Robert Colbert, Lee Meriwether and James Darren, The Time Tunnel, TV series, 1966–67
FRANK BOWLING Mirror, 1966
It was, Bowling says, looking back, ‘a confusing time’. Though he gave this painting, which seems to describe all his choices and predicaments, both personal and aesthetic, the title Mirror, there is no looking glass among the objects on view. Presumably the whole picture is an image of the artist and his predicament. In the mid-1960s there was a clashing cacophony of styles and movements from which an artist could – in theory – choose. None of these was obviously the path into the future. Op art was, as it turned out, one of the last revolutionary styles to which a label could be given (and even this definition, as we have seen, was misleading). From now on, as Bridget Riley put it, what was needed was for each painter to till his or her own garden. But first it was necessary to choose which garden to till.

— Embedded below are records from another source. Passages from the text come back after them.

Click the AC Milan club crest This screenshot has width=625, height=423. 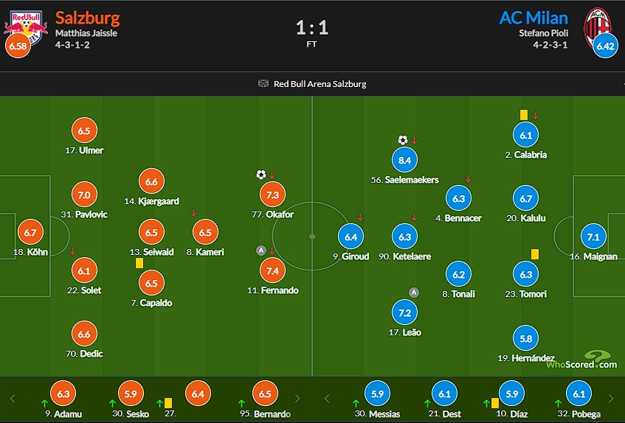598,25
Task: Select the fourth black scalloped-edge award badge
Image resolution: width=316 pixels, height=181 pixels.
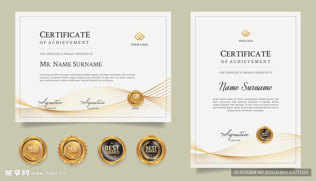Action: [x=151, y=150]
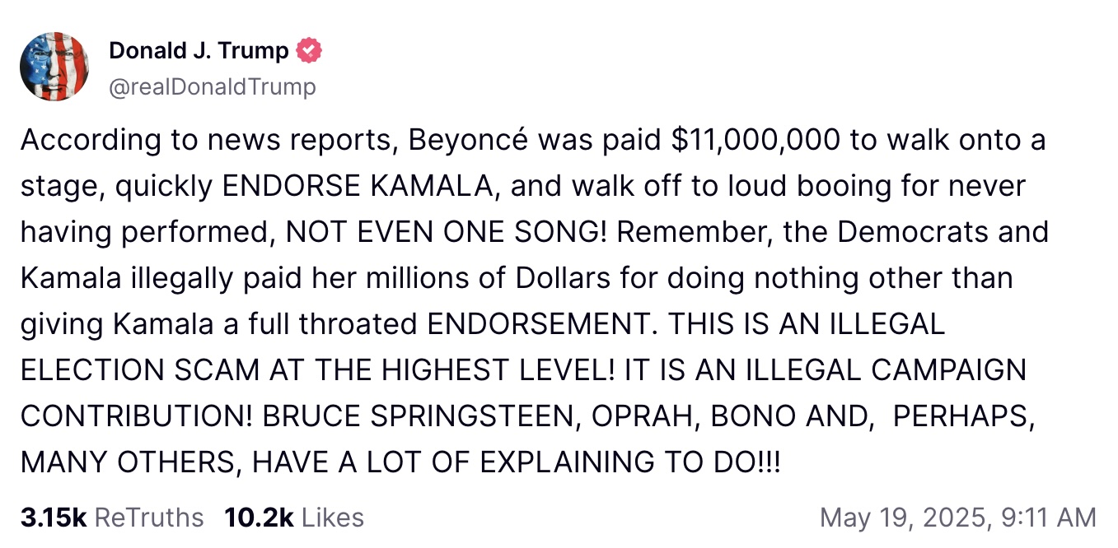This screenshot has width=1118, height=548.
Task: Click the ReTruths label
Action: (x=149, y=518)
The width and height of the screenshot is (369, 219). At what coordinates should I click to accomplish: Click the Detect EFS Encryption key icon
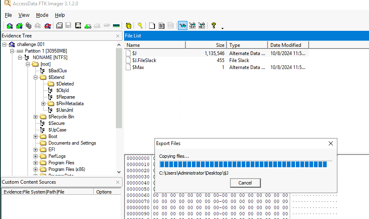[x=140, y=25]
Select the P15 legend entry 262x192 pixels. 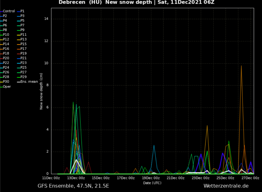point(23,44)
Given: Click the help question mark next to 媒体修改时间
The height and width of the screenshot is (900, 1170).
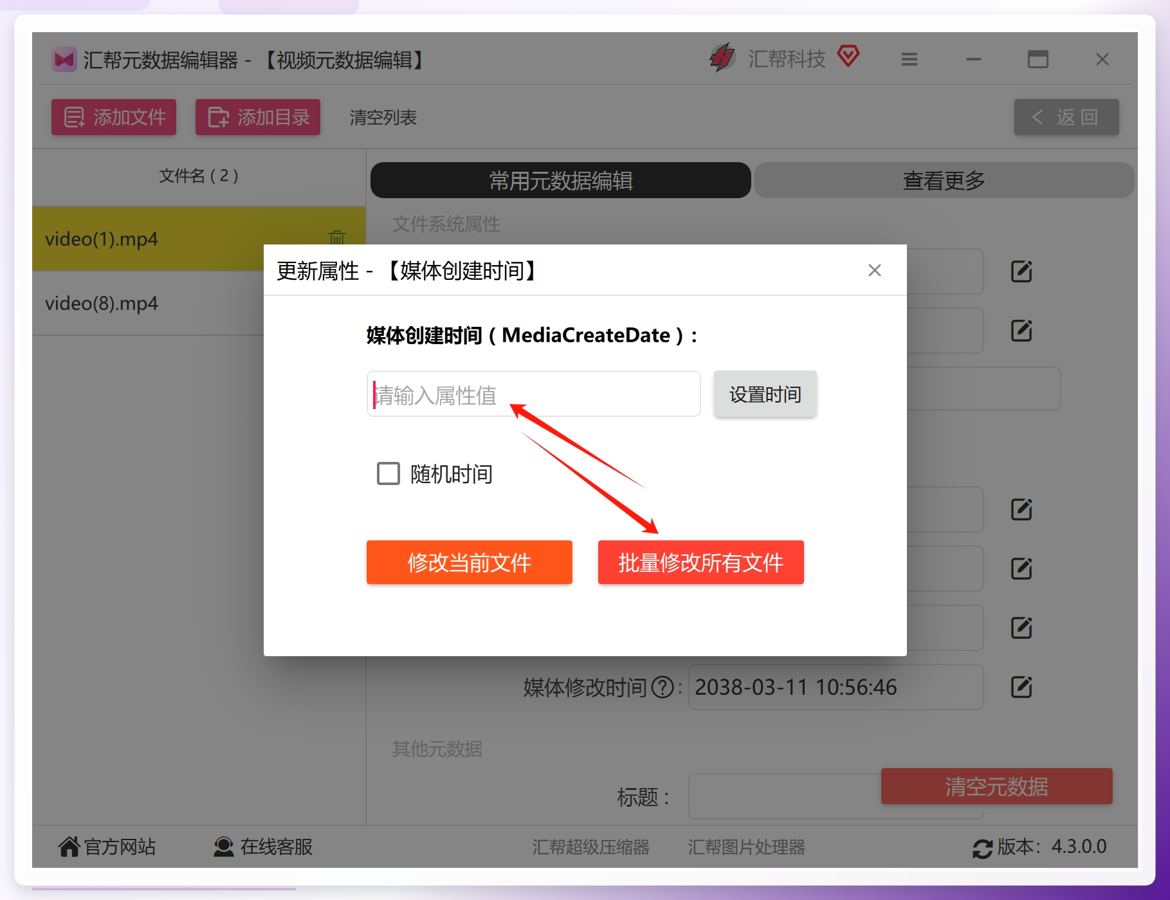Looking at the screenshot, I should (x=663, y=688).
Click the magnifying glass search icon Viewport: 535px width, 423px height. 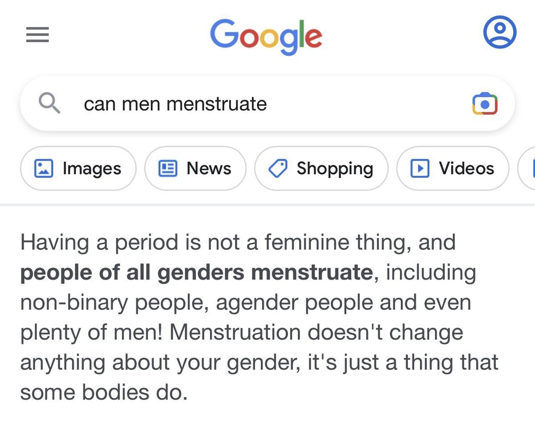(49, 104)
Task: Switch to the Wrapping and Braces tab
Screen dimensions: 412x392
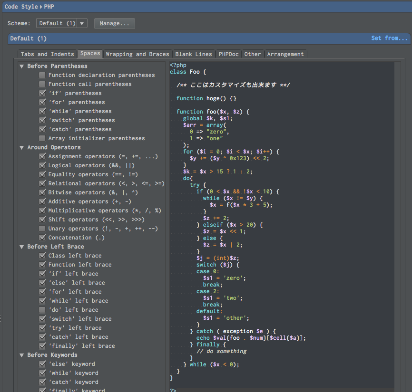Action: (137, 54)
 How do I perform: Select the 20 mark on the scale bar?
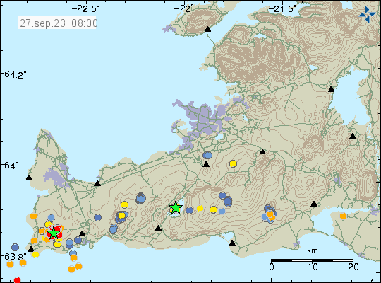353,267
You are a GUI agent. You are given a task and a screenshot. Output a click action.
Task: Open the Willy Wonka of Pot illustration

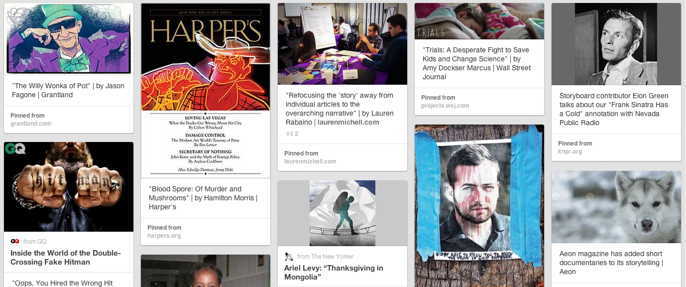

The floor of the lower space in Mirror is an exercise in the manner of the Hungarian-French painter Victor Vasarely, one of the forefathers of Op art. The lower room itself appears to be a kitchen but one constructed – as were the interiors of Howard Hodgkin – partly from borrowed fragments of abstract painting. The doors of the cupboards, for example, could have been sawn out of a hard-edge picture by Kenneth Noland hanging on the walls of the Kasmin Gallery. The empyrean upper zone, in contrast, is painted in a freer, looser manner as if executed by Patrick Heron or Mark Rothko. The ectoplasmic self-portrait descending the stairs has a strong flavour of Francis Bacon (all three figures in the painting were based on photographs taken in situ but then transformed and distorted). Finally, the domestic fittings – the tap, the sink, the Charles Eames chair – are much as they might be depicted by a Pop artist such as Richard Hamilton or Peter Blake.
The extraordinary thing about Mirror is that it doesn’t collapse under the centripetal force of all the dissimilar ingredients it contains. This is because at the heart of the structure is an underlying matrix of geometry. Bowling was a keen student of a treatise by Jay Hambidge entitled The Elements of Dynamic Symmetry, published in 1926. From this he extracted the twirling structure that energizes and supports the whole of his picture.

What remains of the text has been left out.